Arahan Kapolri di Rapim Polri, Listyo Sigit Tegaskan Dukungan Total untuk Program Prioritas Presiden
- Humas Polri
Jakarta, tvOnenews.com - Kapolri Jenderal Listyo Sigit Prabowo membuka dan memberikan pengarahan dalam Rapat Pimpinan (Rapim) Polri. Dalam forum tersebut, Kapolri menegaskan komitmen Korps Bhayangkara untuk mendukung serta mengawal secara menyeluruh seluruh program Pemerintah Indonesia.
Kapolri menyampaikan bahwa Rapim Polri digelar sebagai tindak lanjut atas arahan dan direktif Presiden Prabowo Subianto yang disampaikan dalam Rapim TNI-Polri di Istana Kepresidenan pada Senin, 9 Februari 2026.
"Kami menjabarkan direktif dari Bapak Presiden, khususnya terkait dengan rencana kerja pemerintah di tahun 2026. Polri memiliki komitmen untuk mendukung dan mengawal penuh program pemerintah," kata Sigit saat acara rapim Polri di The Krakatau Grand Ballroom Taman Mini Indonesia Indah (TMII), Jakarta Timur, Selasa (10/2/2026).

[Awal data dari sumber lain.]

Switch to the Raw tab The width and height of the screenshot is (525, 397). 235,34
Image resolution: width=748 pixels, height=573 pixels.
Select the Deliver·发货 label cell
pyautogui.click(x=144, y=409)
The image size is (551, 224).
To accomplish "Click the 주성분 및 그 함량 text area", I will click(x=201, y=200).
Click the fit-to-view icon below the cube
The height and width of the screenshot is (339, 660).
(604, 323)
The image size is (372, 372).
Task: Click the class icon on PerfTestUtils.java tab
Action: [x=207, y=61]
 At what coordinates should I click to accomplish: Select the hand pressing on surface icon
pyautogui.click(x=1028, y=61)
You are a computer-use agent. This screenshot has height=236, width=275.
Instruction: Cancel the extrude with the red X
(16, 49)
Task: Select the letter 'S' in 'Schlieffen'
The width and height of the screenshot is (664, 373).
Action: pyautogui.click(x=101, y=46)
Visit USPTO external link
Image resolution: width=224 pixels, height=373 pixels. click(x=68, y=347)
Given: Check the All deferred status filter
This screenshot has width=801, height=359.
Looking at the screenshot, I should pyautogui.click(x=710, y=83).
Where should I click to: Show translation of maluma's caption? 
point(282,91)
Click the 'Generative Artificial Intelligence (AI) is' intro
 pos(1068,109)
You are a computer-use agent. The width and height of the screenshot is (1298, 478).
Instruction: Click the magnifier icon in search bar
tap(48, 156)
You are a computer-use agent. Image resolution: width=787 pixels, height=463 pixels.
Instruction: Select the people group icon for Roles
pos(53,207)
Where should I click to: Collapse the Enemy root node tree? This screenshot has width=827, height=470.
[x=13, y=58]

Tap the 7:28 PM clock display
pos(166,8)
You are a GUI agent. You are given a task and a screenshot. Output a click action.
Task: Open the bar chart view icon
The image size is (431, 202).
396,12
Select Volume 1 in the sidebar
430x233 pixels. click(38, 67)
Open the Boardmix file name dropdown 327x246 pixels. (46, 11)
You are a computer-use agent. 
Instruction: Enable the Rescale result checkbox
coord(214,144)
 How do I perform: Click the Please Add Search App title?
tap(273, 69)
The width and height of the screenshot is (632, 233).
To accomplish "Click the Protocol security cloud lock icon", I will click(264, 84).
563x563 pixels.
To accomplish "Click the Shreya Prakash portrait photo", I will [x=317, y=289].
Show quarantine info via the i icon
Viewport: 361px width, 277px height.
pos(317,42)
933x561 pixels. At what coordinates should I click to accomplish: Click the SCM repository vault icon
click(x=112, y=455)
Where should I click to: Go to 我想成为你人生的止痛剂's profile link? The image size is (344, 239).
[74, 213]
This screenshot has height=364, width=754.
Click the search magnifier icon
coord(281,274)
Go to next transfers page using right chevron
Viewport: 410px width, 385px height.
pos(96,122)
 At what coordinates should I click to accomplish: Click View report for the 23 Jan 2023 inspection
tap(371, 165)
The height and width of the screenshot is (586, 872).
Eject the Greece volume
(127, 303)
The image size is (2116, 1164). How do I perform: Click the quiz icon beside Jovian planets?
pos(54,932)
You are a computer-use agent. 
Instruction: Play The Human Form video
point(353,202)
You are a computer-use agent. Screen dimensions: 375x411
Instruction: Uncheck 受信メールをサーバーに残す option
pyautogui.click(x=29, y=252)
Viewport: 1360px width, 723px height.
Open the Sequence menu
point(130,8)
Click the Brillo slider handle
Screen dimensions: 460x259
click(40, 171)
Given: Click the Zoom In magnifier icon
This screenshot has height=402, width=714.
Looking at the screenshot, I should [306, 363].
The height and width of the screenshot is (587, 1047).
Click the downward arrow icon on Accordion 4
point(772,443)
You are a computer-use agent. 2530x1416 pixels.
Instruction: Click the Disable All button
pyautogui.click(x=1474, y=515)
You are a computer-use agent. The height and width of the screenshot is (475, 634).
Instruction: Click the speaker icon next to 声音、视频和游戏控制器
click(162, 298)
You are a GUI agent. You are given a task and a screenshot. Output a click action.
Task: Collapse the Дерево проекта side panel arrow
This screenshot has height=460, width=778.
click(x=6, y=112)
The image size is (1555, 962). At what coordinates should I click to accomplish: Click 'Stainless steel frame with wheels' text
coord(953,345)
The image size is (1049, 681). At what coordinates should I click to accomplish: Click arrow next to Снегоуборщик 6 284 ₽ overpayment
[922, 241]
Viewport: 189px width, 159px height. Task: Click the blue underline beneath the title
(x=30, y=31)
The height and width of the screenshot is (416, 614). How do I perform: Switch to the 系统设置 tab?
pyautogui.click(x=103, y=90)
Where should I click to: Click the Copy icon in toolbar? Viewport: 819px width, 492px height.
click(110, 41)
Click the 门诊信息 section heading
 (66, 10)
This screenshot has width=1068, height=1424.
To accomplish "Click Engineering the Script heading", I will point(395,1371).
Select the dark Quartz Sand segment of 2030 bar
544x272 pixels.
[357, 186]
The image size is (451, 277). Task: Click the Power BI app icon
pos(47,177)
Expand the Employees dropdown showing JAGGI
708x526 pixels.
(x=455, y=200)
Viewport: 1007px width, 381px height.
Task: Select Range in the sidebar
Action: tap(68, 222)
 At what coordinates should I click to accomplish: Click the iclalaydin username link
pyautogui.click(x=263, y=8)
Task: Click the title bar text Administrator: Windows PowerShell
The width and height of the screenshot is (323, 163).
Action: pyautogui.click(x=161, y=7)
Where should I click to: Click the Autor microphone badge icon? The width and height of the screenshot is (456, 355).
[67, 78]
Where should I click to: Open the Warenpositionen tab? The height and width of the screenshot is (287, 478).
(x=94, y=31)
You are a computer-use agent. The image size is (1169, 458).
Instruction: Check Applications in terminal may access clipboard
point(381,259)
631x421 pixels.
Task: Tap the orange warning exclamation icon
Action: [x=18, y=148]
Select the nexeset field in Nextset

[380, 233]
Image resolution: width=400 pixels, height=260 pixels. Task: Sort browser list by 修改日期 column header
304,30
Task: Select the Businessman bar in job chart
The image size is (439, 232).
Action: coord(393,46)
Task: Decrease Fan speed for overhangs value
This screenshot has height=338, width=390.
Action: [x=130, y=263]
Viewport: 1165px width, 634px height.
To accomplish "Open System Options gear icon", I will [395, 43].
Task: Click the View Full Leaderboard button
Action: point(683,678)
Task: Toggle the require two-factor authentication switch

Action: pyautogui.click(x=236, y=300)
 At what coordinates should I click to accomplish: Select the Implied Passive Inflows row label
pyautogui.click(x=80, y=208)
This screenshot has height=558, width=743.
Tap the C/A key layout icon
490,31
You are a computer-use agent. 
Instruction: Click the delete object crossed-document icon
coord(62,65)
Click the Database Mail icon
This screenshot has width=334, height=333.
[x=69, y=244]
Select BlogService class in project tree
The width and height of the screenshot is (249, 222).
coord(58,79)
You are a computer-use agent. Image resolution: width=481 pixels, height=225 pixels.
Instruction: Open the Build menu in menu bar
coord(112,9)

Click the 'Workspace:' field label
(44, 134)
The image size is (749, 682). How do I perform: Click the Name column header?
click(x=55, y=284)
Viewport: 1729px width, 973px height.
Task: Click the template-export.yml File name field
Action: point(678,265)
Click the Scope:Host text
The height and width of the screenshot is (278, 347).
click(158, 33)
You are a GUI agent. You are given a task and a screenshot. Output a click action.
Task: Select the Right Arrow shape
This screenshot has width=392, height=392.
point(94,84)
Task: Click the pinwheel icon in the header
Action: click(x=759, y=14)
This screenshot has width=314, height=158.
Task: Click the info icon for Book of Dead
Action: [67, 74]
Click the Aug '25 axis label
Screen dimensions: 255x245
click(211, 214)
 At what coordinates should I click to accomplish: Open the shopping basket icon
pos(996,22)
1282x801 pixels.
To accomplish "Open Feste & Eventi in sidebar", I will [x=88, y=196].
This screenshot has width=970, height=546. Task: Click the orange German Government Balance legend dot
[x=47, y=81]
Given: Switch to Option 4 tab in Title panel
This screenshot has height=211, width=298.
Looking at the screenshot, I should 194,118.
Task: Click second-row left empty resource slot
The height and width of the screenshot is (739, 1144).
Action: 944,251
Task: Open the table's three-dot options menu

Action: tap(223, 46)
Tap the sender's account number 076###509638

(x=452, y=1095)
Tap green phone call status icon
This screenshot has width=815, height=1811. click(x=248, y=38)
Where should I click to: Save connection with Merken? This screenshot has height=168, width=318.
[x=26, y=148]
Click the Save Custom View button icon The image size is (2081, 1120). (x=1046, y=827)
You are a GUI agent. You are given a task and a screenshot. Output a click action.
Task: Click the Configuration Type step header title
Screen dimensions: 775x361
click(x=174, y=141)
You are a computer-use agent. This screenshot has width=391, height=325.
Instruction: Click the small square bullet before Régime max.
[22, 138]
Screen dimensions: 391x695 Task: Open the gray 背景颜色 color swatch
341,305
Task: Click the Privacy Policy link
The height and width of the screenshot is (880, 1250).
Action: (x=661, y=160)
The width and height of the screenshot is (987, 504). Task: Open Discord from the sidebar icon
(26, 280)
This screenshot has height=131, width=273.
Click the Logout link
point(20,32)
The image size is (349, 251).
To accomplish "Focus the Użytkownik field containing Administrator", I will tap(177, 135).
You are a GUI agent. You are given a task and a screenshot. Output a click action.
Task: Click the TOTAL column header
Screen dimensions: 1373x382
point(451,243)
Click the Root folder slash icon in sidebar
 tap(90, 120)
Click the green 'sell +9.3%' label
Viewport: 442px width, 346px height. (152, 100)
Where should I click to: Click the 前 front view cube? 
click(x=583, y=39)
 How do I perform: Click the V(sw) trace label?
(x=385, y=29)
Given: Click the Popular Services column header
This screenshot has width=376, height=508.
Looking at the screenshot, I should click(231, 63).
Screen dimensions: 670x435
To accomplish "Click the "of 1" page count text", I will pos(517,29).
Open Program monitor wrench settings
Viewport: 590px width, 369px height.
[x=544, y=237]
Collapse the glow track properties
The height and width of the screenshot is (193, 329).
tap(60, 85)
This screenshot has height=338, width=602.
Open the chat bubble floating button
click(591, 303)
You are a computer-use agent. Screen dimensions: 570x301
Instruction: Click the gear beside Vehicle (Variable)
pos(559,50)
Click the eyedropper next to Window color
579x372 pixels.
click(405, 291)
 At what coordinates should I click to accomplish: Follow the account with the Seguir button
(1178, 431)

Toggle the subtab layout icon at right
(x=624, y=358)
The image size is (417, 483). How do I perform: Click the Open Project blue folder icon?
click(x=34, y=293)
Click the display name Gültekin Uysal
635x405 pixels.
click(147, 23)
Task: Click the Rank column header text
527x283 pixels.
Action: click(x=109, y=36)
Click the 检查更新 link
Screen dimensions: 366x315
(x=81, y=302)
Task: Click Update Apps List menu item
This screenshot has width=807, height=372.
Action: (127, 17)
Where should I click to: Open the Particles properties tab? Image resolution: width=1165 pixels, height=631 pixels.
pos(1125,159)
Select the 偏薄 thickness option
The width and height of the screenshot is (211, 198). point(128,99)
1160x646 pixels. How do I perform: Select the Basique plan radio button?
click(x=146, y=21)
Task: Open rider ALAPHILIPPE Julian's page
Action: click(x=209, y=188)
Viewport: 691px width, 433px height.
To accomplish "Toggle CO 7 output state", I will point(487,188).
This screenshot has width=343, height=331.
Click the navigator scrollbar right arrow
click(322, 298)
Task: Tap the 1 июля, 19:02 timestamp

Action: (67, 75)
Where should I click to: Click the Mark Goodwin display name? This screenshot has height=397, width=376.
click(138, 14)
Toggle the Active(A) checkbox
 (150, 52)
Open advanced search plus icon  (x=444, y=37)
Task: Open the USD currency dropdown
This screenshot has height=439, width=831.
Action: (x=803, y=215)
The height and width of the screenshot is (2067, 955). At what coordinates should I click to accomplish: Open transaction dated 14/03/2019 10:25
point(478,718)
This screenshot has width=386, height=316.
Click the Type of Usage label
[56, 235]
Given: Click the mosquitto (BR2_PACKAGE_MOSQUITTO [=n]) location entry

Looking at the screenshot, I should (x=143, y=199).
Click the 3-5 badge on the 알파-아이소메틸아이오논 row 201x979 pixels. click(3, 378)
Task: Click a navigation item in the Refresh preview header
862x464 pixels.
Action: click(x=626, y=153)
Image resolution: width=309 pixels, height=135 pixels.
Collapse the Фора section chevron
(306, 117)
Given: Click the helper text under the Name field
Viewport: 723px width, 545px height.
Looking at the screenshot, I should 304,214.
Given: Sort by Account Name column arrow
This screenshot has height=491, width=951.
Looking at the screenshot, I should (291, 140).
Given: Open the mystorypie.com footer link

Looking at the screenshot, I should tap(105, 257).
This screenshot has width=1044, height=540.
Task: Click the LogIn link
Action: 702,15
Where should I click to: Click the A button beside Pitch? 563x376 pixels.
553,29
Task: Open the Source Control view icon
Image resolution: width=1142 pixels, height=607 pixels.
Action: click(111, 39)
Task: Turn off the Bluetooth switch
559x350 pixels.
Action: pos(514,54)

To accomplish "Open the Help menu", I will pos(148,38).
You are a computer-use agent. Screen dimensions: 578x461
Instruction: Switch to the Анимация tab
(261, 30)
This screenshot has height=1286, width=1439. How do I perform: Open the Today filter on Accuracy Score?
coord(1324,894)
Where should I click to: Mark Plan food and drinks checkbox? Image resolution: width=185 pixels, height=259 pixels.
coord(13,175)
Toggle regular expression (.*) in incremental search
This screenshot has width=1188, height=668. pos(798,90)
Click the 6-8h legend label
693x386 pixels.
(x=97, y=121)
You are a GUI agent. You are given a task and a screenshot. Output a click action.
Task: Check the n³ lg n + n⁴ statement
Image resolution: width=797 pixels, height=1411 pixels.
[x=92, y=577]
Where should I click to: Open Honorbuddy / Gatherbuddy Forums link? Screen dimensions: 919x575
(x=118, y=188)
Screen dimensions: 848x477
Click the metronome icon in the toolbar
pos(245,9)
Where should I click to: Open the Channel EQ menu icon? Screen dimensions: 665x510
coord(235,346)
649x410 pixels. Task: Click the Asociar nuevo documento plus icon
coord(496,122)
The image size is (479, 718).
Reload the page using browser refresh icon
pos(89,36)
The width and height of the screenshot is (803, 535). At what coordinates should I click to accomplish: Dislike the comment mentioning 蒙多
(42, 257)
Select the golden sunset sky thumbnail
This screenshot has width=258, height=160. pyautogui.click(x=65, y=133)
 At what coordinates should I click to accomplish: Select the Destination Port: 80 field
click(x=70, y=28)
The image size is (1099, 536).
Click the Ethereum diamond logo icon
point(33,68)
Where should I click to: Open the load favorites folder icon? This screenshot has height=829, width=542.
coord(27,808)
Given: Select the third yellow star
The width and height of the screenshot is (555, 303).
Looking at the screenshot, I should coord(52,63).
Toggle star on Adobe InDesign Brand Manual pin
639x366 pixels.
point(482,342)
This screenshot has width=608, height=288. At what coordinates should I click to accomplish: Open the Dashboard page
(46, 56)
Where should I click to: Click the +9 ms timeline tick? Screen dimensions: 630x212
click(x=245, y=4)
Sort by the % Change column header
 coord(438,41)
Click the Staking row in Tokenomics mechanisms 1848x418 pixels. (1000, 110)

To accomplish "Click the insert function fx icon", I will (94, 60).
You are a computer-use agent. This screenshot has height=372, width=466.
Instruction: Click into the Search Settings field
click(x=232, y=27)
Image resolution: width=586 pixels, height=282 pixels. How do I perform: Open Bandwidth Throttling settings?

Kapolri menjelaskan, sejumlah isu strategis menjadi pembahasan utama dalam Rapim Polri, antara lain swasembada pangan, ketahanan energi, serta program hilirisasi. Selain itu, Rapim juga membahas berbagai agenda lain yang masuk dalam daftar program prioritas pemerintah sebagaimana tertuang dalam rencana kerja nasional.
Menurut Jenderal Sigit, Polri akan terus berperan aktif dalam mendukung implementasi kebijakan pemerintah guna mendorong penguatan perekonomian nasional ke depan.
Ia menambahkan, pertumbuhan ekonomi sangat bergantung pada stabilitas keamanan dan ketertiban masyarakat. Oleh karena itu, diperlukan sinergi serta kolaborasi lintas sektor agar kondisi tersebut dapat terjaga secara berkelanjutan.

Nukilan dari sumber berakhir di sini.